Reputation: 39
I need some help understanding and working around some odd behavior associated with as.POSIXct
.
I'm working with three years of light data, collected at 15 minute intervals, from three different meters. In order to match this data up with another dataset, I'm trying to create interpolated light measurements at 5 minutes intervals using zoo.
Weird problems occur when I convert my dates and times with as.POSIXct
. The conversion works correctly with most of the data set, but consistently sets the time back one hour for three specific time periods: 03/13/11 2:00:00 - 2:45:00, 03/11/12 2:00:00 - 2:45:00, and 03/10/13 2:00:00 - 2:45:00. I've posted the results from the R console below. Can anyone explain this behavior and suggest a solution?
> Ldata <- read.csv("9813306_LI_AIRTEM_HENGILL2_SUM.csv")
> head(Ldata)
X. date time Temp_C Light_lux
1 1 10/29/10 15:30:00 2.195 3444.5
2 2 10/29/10 15:45:00 1.330 3100.0
3 3 10/29/10 16:00:00 1.330 3100.0
4 4 10/29/10 16:15:00 1.221 2927.8
5 5 10/29/10 16:30:00 1.221 2152.8
6 6 10/29/10 16:45:00 1.112 1463.9
> str(Ldata)
'data.frame': 88417 obs. of 5 variables:
$ X. : int 1 2 3 4 5 6 7 8 9 10 ...
$ date : Factor w/ 923 levels "1/1/11","1/1/13",..: 105 105 105 105 105 105 105 105 105 105 ...
$ time : Factor w/ 98 levels "0:00:00","0:15:00",..: 33 34 35 36 37 38 39 40 41 42 ...
$ Temp_C : num 2.19 1.33 1.33 1.22 1.22 ...
$ Light_lux: num 3444 3100 3100 2928 2153 ...
This is the section of data that gives me trouble
> Ldata[c(12908:12911, 44194:44197, 79136:79139),]
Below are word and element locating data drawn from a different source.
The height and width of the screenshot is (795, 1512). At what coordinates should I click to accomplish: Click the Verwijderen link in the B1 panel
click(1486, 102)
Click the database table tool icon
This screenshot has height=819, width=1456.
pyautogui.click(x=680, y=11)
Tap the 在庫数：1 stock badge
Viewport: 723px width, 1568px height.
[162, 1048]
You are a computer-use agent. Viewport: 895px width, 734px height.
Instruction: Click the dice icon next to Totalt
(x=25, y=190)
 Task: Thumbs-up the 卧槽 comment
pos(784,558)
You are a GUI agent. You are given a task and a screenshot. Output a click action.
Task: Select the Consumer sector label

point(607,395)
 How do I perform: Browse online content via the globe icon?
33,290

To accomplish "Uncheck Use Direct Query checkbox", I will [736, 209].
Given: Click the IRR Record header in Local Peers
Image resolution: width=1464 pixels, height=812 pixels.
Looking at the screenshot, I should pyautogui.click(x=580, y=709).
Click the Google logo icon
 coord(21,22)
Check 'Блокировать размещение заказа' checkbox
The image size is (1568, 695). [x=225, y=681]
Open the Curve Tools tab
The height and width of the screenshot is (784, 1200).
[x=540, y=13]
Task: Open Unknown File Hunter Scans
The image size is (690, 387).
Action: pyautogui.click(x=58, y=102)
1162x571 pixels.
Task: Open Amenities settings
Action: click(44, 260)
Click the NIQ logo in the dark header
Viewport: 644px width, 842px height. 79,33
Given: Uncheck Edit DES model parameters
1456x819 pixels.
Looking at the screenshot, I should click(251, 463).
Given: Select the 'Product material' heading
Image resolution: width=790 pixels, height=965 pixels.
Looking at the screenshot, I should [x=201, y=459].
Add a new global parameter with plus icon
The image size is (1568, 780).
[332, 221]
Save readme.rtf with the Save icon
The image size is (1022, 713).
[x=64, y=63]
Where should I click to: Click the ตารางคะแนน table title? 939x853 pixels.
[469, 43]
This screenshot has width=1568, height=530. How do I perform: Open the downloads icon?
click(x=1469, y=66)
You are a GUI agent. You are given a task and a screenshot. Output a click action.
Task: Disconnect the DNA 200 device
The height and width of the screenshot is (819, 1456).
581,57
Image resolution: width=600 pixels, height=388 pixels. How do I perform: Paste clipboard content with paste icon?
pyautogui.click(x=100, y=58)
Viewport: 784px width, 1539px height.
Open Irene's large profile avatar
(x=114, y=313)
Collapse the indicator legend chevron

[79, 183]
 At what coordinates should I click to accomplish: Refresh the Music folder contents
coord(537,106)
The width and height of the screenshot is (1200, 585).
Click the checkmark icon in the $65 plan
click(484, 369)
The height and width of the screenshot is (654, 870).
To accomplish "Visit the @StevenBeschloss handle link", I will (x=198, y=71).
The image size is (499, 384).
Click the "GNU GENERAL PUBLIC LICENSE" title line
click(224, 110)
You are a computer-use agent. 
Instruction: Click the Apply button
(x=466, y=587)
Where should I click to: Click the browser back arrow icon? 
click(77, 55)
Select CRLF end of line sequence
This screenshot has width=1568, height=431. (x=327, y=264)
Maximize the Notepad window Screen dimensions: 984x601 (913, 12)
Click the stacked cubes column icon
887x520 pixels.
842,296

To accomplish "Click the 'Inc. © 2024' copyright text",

X. date time Temp_C Light_lux
12908 12908 3/13/11 2:00:00 -5.496 0
12909 12909 3/13/11 2:15:00 -5.249 0
12910 12910 3/13/11 2:30:00 -5.995 0
12911 12911 3/13/11 2:45:00 -6.246 0
44194 44197 3/11/12 2:00:00 0.674 0
44195 44198 3/11/12 2:15:00 0.563 0
44196 44199 3/11/12 2:30:00 0.453 0
44197 44200 3/11/12 2:45:00 0.343 0
79136 79139 3/10/13 2:00:00 -2.494 0
79137 79140 3/10/13 2:15:00 -2.610 0
79138 79141 3/10/13 2:30:00 -2.377 0
79139 79142 3/10/13 2:45:00 -2.610 0
> P_datetime <- as.POSIXct(paste(Ldata$date, Ldata$time), format = "%m/%d/%y %H:%M:%S")
> Ldata_m <- cbind(Ldata, P_datetime)
Notice how P_datetime
is 1 hour earlier than the time column.
> Ldata_m[duplicated(Ldata_m$P_datetime),]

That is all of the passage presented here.